Milan, Italy
One of my favorite museums in Milan is La Triennale di Milano. (If a place features contemporary art, I’m there.) Hours pass like minutes while Husband and I drank in furniture, clothing, household objects, ceramics, architecture models, etc.
After swimming in the deep end, it’s time to play in the shallows. Told Husband we were off to see some Italian friends of mine. It wasn’t until we were on the sidewalk in front of La Rinascente, Milan’s nine-story premiere shopping Mecca, that he figured out what was up.
Husband: “These friends of yours wouldn’t be named Miuccia* and Roberto**, would they?”
“Don’t forget my BFF, Giorgio***,” I said. “And I hope we see the Pratesis****, too.”
Husband: “I still can’t figure out how something without a head can call your name so loudly.”
*Prada
**Cavalli
***Armani
****Italian bed linen-makers
That said, here are my fave Italian shoes:
Yes, they are chocolate!
***
I’m a decent parallel parker; in Milan, though, my skills fail me. (Apparently, I am not the only one.)
I use at least a quarter of a tank of gas going around the block “just one more time” looking for a bigger space. I never find one.
Instead, I eventually admit defeat, pull into an empty spot beside a fire hydrant, Husband and I switch places, and he parks the car in the first empty slot he finds on the first try.
Other than that, he’s the least annoying person I know.
***
I dictate my novels and stories. Occasionally the program is so far off the mark transcribing my speech, I am reduced to swearing (which it then obligingly turns into “God ram pizza ship”).

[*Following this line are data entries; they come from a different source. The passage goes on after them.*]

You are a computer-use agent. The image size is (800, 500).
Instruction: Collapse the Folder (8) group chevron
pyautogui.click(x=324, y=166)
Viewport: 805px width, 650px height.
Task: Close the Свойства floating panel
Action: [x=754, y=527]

Word’s transcription errors pale in comparison, though, to the bloopers by the cell phone camera app that is supposed to translate a foreign word or phrase into English. In fairness, usually it works pretty well. “Il parcheggio residente solo,” for example, becomes “Resident parking only.”
Menus, though, are among the class of things that often defeat it. Husband has ordered “wooden pitchforks with dentists and tail of toad,” while I have dined on “brooding roe deer and wild-caught cobra,” both off the vegetarian menu. God ram pizza ship.
This menu entry, however, was NOT a mistake: For two euros, the restaurant staff will not only give you utensils and bread, they will also like you as well. Now that’s a deal.